Local authorities are to be given the power to increase and reduce the rate of local property tax (LPT) by more than the 15% limit they currently can, Leo Varadkar has said.
Taoiseach Leo Varadkar also said that while poorer local authorities will continue to require to be financially supported, such support will no longer have to come from richer councils, particularly in the Dublin area.
Amid accusations from opposition parties that the Government deferred the LPT review for “naked political reasons”, Mr Varadkar set out his vision of how the tax will work from 2020.
“I think there is a solution,” he said. “The local property tax should be retained locally. The money that people pay in their local authority area should go to the local authority and stay in the local authority.
“We will still need an equalisation fund to ensure that less well-off local authorities do not lose out, but that does not need to be funded from the local property tax, LPT.
Mr Varadkar said he favours giving more freedom to local authorities to set the rate of LPT in their area.
“I think we can trust local government and councillors to have more autonomy when it comes to the LPT and allow them to vary it by a greater percentage. That is what I would suggest as part of the solution,” he said.
He was speaking after the Irish Examiner revealed that the Attorney General had expressed serious concerns about the Government’s decision to delay a review of the LPT.

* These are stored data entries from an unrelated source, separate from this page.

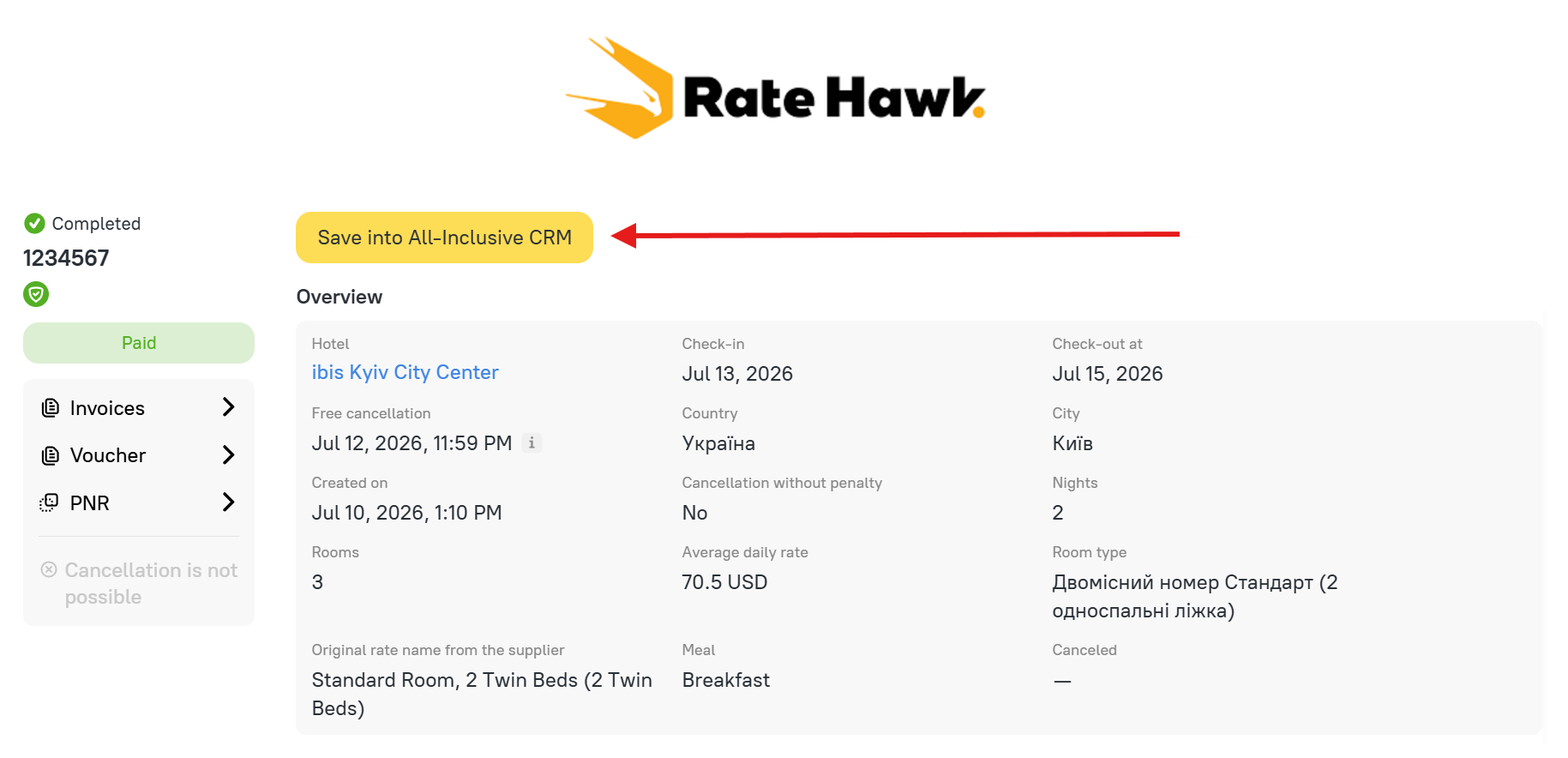Image resolution: width=1568 pixels, height=758 pixels.
Task: Click the RateHawk logo
Action: tap(776, 88)
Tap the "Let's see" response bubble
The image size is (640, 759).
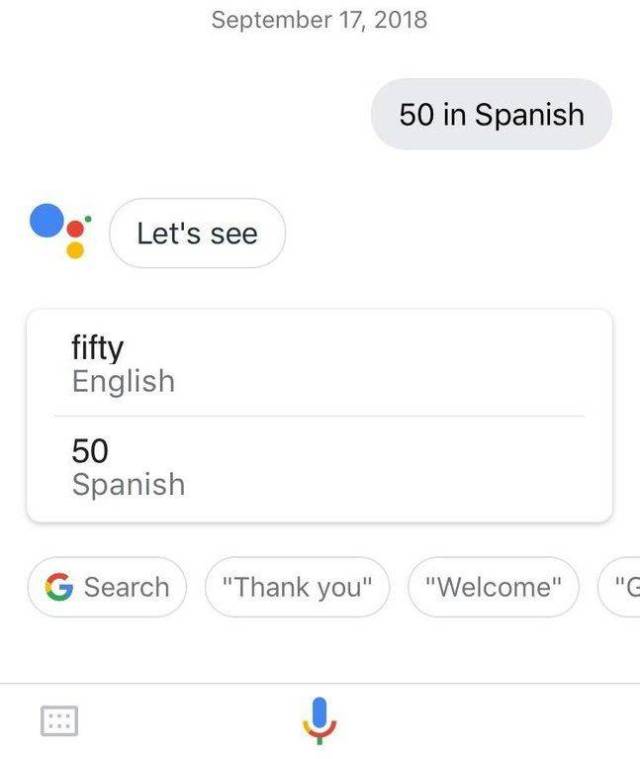tap(197, 234)
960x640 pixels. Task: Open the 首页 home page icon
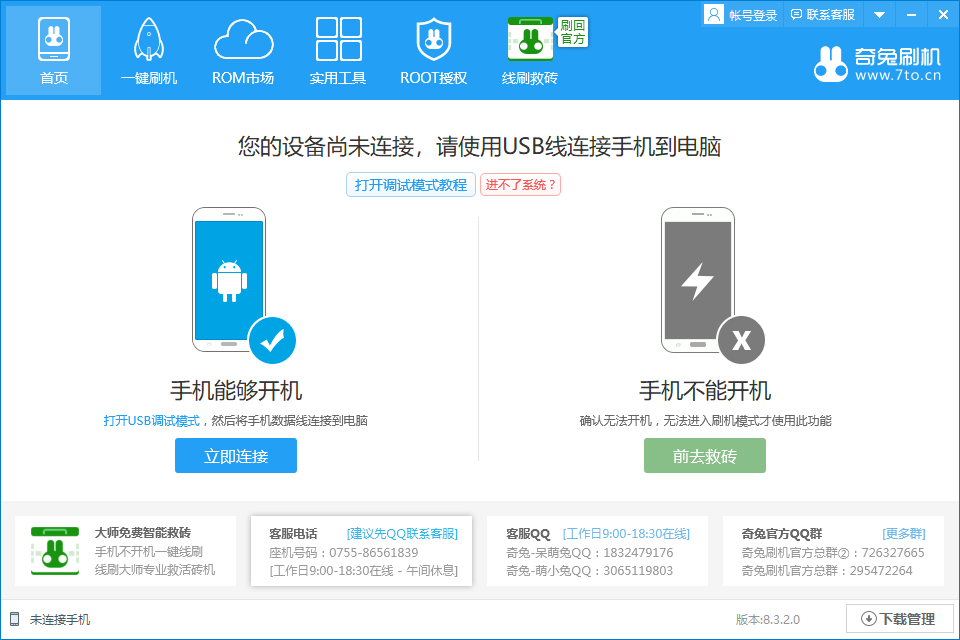52,38
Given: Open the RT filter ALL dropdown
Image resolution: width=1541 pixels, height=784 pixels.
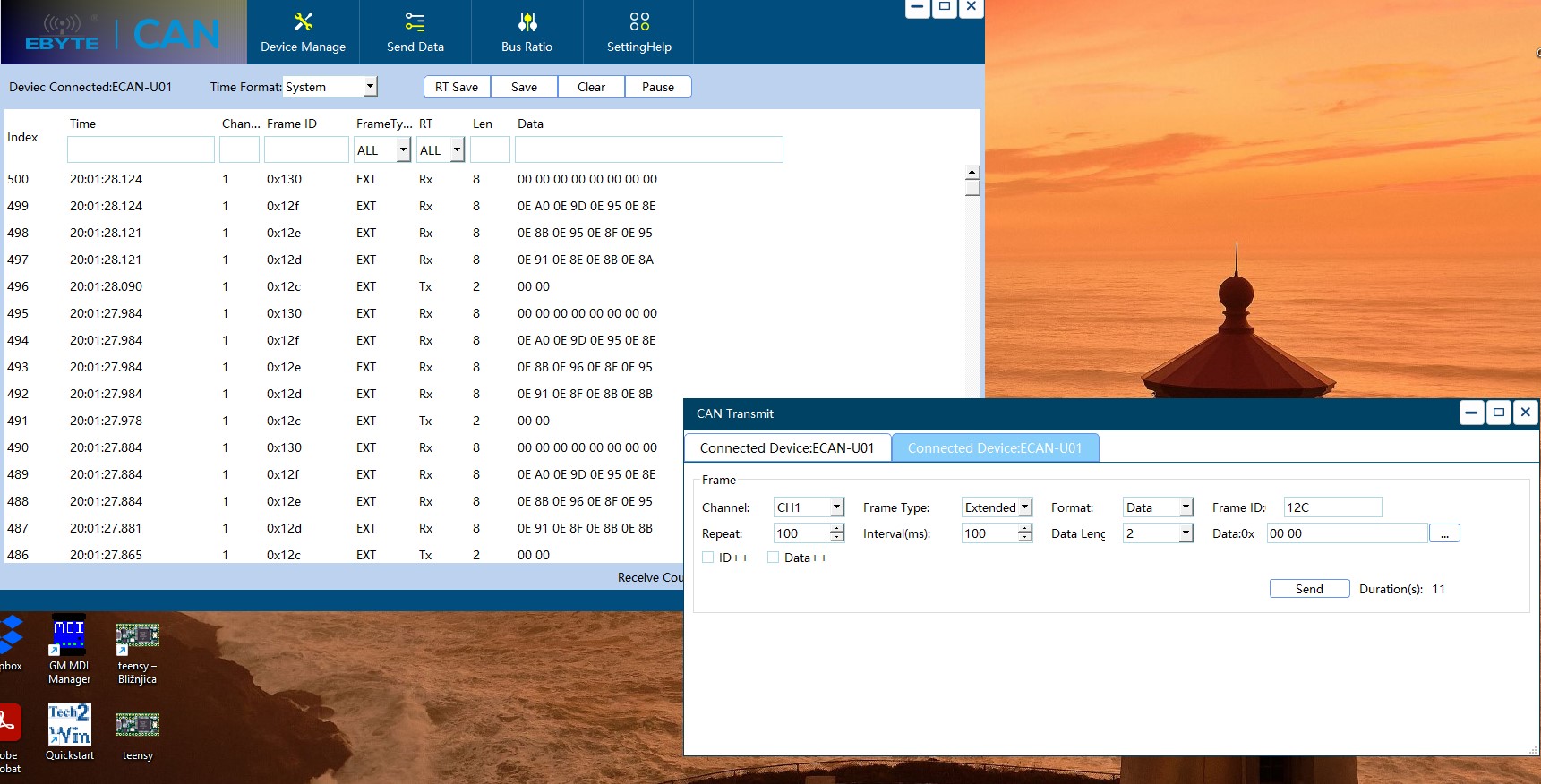Looking at the screenshot, I should point(457,150).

In the April 2 confidential Cabinet memo, Séamus Woulfe warned ministers explicitly that the Government is leaving itself open to a potential legal challenge because up to 80,000 homes built since 2012 are exempt from LPT. Mr Woulfe also raised the possibility that a deferral is not consistent with the Constitution.
The Government is “treating the public like children” and deferred the review of the LPT for naked electoral reasons, Fianna Fáil said.
Fianna Fáil’s housing spokesman Darragh O’Brien said it was clear that ministers ignored those concerns for electoral reasons.
“Everyone wants fair and affordable LPT, the Government has been kicking this around since 2015,” he said.
“They are treating people like children on this and that is not correct. If you look at what the Attorney General advised, he raised some quite serious issues about how this tax would be viewed constitutionally and how it would be seen as arbitrary given the large number of homes now exempt.
“This deferral, even the constitutionality was questioned by the AG, is simply being done for electoral reasons, not for fiscal prudence.”
Mr O’Brien pointed to a warning by Mr Woulfe about the potential loss of income of a quarter of a billion euro a year.
In response, junior public expenditure minister Patrick O’Donovan said it was reasonable for his boss, Paschal Donohoe, to take his time to get the right solution. He said suggestions that the Government is foregoing €250m a year is not correct as to collect that amount in tax would result in hikes to bills of €100 to €300 a year.
“Paschal Donohoe has made it clear that any increases would be modest, fair, and affordable,” said Mr O’Donovan. “If no policy change was made and there was a revaluation, about 85% of people would see an LPT hike of up to €300.
“He is reflecting the fact we need some policy change. He wants the overall yield to be maintained at about €500.”